Brano proposto

↓

Le polemiche sull’ultimo Inter-Juventus sono state infinite e di vario tipo. E siccome la passione per il calcio attraversa (livellandole) tutte le classi sociali, si è finito per avere una rappresentazione abbastanza credibile dello stato socio-culturale dell’Italia. La sensazione è quella di non aver mai visto gli italiani scendere così pericolosamente in basso, dimenticando che il calcio è, per quanto importante, un gioco.

Voglio subito precisare, avendo visto la partita in questione e a scanso di equivoci, che i dettagli dell’arbitraggio di Daniele Orsato sono stati tutti, inesorabilmente, a favore dei bianconeri. Ma dall’incipit dell’ articolo, non è dell’arbitraggio di Orsato che vorrei parlare, ma piuttosto delle reazioni scomposte avvenute. “Maledetti!”, è stata la funesta reazione di un giornalista napoletano di Canale21, al termine dell’incontro di San Siro. Umberto Chiariello, questo è il nome dell’improvvido giornalista, ha guardato per qualche attimo la telecamera e poi, con voce stentorea, ha voluto che il mondo conoscesse il suo stato d’animo provato. Dal piccolo emiciclo dello studio televisivo, dove si erano accomodati dei bambini di due scuole calcio, è partito un fragoroso applauso.

Poi scontratosi con Cruciani a “La zanzara”: per dire il livello, ecco.

Confesso che è la prima volta che vedo applaudire una maledizione. Che di questo applauso siano stati protagonisti dei bambini ha reso tutto il triste spettacolo particolarmente agghiacciante.

Dopo la maledizione, Chiariello ha continuato nella sua filippica che, sostanzialmente, conteneva una sola ambiziosa tesi: “Da questa sera non possiamo più credere nel calcio”. Una tesa — quella di Chiariello — connotata da un’inquietante contraddizione visiva, se confrontata con le divise da calcio con cui erano vestiti i bambini presenti. “Per una parola un uomo spesso viene giudicato saggio, e per una parola spesso viene giudicato stupido. Dunque dobbiamo stare molto attenti a quello che diciamo”, ha scritto Confucio, ma questa goccia di saggezza pare non aver attecchito molto nella formazione etico-esistenziale del giornalista napoletano.

↑

Dati memorizzati

↓

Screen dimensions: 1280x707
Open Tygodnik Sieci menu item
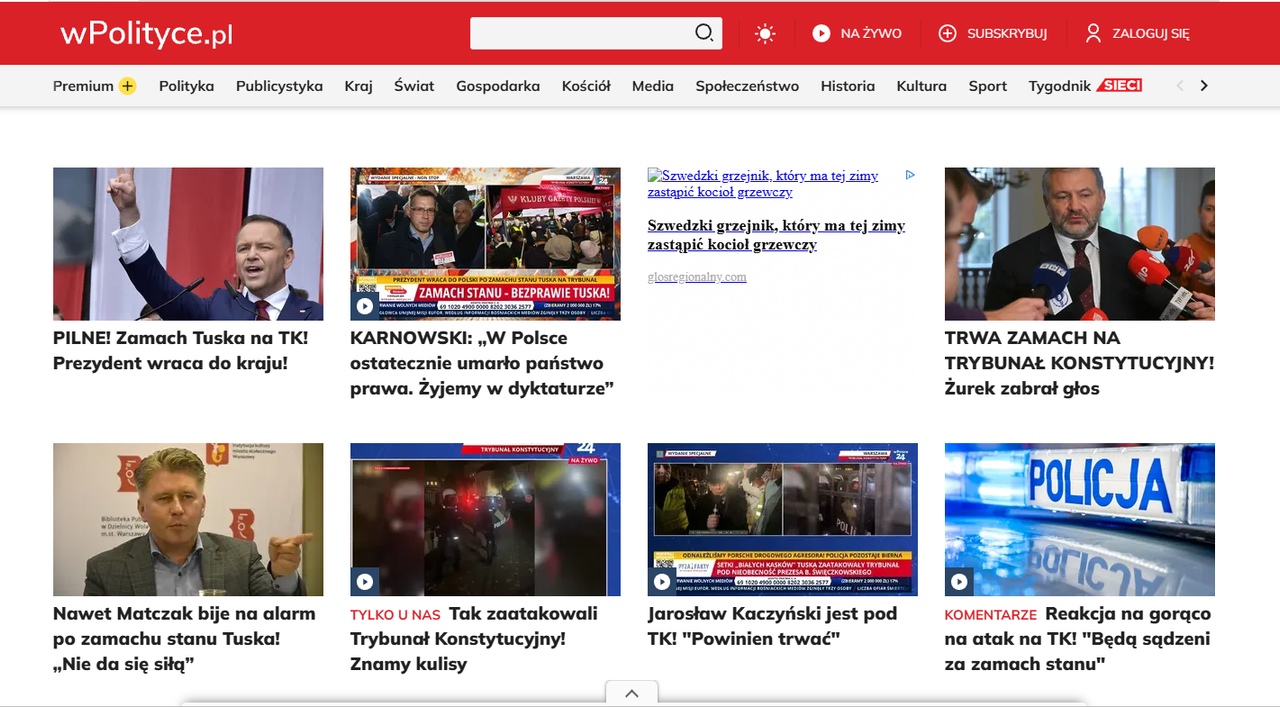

↑

Compiti da svolgere
1) Elenca tutte le persone citate per nome o cognome nel brano sulle polemiche di Inter-Juventus.
2) Riscrivi il tratto del brano sulle polemiche di Inter-Juventus da "Voglio subito precisare, avendo" fino a "un fragoroso applauso.", sostituendo "telecamera" con "cinepresa".
3) Prosegui il brano sulle polemiche di Inter-Juventus a partire dal punto in cui termina.
I dati provengono da un'altra fonte.

Soluzioni proposte
1) Daniele Orsato, Umberto Chiariello, Cruciani, Confucio

2)
Voglio subito precisare, avendo visto la partita in questione e a scanso di equivoci, che i dettagli dell’arbitraggio di Daniele Orsato sono stati tutti, inesorabilmente, a favore dei bianconeri. Ma dall’incipit dell’ articolo, non è dell’arbitraggio di Orsato che vorrei parlare, ma piuttosto delle reazioni scomposte avvenute. “Maledetti!”, è stata la funesta reazione di un giornalista napoletano di Canale21, al termine dell’incontro di San Siro. Umberto Chiariello, questo è il nome dell’improvvido giornalista, ha guardato per qualche attimo la cinepresa e poi, con voce stentorea, ha voluto che il mondo conoscesse il suo stato d’animo provato. Dal piccolo emiciclo dello studio televisivo, dove si erano accomodati dei bambini di due scuole calcio, è partito un fragoroso applauso.

3)
Tuttavia, vagando per le varie dichiarazioni post Inter-Juventus, a molti Confucio appare un’idea astratta lontana spazi siderali dal mondo del calcio contemporaneo. Sono state settimane molto controverse per le direzioni arbitrali, e lo si è visto anche in Real Madrid-Bayern di Monaco e in Roma-Liverpool, condizionati da errori così vistosi da apparire sospette e aperte a ogni tipo di “teoria del complotto”: in tal senso, esemplari sono state le dichiarazioni di De Rossi nel dopo partita, che ha riconosciuto come per l’arbitro potesse essere difficile individuare il fallo di mano netto di un giocatore inglese sul tiro di El Shaarawy. Un mani che, se visto, sarebbe stato rigore per la Roma ed espulsione del giocatore del Liverpool.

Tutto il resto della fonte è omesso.